O Google trabalhou com a curva de gastos de energia por pedido feito ao Gemini, de forma que só a empresa pode aferir esses dados. A IA da big tech é de modelo fechado e só roda nos servidores da companhia.
“Nesse modelo, a sociedade fica dependente do quão verdadeiros são os dados que o Google está mostrando”, diz o professor da UFRGS.
O artigo da big tech foi divulgado pouco antes da regulação europeia começar a impor critérios de transparência ambiental, como a divulgação do consumo de energia conhecido e estimado, e é visto como um sinal para o mercado. A Comissão Europeia ainda definirá qual será a metodologia de medição a ser cobrada.
Mesmo com essas limitações, na única comparação confiável apresentada no estudo, o Google mostra que o Gemini é mais de duas vezes mais eficiente do que o modelo da Meta Llama 3.1 70b. Como o modelo da companhia de Mark Zuckerberg é aberto, o Google pôde reproduzir seus testes com ele.

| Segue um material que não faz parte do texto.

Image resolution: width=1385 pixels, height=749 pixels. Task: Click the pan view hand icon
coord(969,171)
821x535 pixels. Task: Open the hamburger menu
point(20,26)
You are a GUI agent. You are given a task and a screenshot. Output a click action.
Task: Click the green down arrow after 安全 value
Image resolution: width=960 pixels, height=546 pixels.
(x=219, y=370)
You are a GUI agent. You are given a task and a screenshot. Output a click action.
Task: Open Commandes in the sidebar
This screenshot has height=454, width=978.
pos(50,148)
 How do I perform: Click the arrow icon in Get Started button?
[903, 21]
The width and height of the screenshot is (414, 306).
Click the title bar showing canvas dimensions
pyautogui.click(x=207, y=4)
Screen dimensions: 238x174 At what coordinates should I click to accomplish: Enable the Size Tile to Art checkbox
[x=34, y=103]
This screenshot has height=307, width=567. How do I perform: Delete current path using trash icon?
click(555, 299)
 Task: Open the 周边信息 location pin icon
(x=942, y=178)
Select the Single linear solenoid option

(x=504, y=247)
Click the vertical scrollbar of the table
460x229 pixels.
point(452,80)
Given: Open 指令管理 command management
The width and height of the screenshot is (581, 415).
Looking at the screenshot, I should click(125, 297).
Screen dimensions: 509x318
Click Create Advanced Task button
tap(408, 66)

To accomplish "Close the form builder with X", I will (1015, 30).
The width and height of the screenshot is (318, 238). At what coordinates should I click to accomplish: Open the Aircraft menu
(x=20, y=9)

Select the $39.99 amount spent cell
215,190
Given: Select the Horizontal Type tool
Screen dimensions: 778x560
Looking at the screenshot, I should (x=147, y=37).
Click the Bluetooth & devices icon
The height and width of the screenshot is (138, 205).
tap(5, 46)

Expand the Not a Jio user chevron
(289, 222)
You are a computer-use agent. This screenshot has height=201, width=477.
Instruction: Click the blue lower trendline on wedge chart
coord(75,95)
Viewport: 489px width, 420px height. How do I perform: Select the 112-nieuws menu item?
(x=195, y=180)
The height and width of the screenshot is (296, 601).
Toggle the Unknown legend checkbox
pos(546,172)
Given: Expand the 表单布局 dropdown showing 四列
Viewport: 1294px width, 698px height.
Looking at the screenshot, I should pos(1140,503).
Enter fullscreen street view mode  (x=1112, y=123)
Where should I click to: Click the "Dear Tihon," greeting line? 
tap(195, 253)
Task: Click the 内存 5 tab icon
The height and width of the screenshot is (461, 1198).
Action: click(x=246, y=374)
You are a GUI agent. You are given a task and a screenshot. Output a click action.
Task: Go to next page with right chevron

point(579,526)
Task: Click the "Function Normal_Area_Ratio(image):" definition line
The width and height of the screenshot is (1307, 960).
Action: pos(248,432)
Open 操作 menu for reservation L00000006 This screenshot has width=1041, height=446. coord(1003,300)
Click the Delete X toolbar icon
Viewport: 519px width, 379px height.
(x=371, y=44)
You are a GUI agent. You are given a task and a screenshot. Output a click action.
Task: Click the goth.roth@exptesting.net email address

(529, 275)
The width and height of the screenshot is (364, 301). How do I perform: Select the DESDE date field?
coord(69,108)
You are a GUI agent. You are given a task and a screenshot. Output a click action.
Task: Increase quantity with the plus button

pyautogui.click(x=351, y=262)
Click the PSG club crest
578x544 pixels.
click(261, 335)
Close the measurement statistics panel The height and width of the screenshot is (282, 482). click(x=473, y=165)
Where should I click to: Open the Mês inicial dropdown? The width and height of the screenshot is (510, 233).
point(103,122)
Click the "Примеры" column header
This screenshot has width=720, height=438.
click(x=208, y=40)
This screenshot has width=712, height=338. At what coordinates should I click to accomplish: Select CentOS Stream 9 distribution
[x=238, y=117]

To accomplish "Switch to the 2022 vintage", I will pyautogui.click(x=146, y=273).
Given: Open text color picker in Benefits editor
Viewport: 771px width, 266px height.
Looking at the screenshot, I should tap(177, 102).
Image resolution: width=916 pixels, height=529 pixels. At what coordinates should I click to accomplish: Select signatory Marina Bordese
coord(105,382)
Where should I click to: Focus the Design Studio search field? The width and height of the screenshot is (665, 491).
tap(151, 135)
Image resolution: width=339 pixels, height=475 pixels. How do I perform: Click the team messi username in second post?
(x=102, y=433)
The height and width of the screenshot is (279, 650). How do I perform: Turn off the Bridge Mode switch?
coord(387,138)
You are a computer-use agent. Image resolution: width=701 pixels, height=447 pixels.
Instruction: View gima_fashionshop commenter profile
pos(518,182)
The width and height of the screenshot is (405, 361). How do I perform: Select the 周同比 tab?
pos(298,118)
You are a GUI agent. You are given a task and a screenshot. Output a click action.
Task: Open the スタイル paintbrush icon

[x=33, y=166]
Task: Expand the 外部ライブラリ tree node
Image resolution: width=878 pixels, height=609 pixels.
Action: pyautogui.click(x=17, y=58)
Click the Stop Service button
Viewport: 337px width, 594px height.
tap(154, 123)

De acordo com a chefe dos laboratórios de energia avançada do Google, Savannah Goodman, o Google teve muito cuidado para divulgar um número que refletisse a realidade operacional de seu serviço de IA. “O valor é muito mais baixo do que estimativas que circulavam anteriormente na academia”, disse.
Essa diferença, diz o Google, é motivada por usos mais eficientes de data centers, avanços em projetos de chips mais eficientes e avanços de engenharia nos modelos de linguagem —uma delas, por exemplo, foi a destilação de dados popularizada pela Deepseek.
Ainda segundo Goodman, o gigante das buscas escolheu trabalhar apenas com os modelos geradores de texto, por causa da maior quantidade de pesquisa disponível. A geração de imagens e vídeos pode ser tema de trabalhos futuros.
O vice-presidente da equipe de engenharia do Google, Partha Ranganathan, afirmou que o estudo do Google avançou ao considerar toda a cadeia de IA em seus cálculos, desde a fabricação dos chips. Por isso, o valor encontrado passou de 0,14 watt hora para 0,24 watt hora.
As equipes do Google ainda calcularam a pegada hídrica de um pedido mediano ao Gemini, que seria de 0,26 ml —o que equivale a cinco gotas de água.
No acumulado de todas as atividades do Google, seus data centers gastaram 27% mais energia em 2024 do que em 2023, mostra o relatório de sustentabilidade mais recente da companhia. Apesar disso, a empresa reduziu suas emissões de carbono ligadas à eletricidade em 12%, graças à adoção de energia limpa.
Para esse ganho em eficiência nos data centers, Ranganathan disse que o uso de sistemas de refrigeração líquida também contribuiu. Em 2024, o Google gastou 306,6 bilhões de litros de água em seus data centers, em uma alta de 75,7 bilhões de litros em relação ao ano anterior.
No ano passado, 28% das fontes de água potável que abastecem o Google estavam em áreas com risco de escassez hídrica.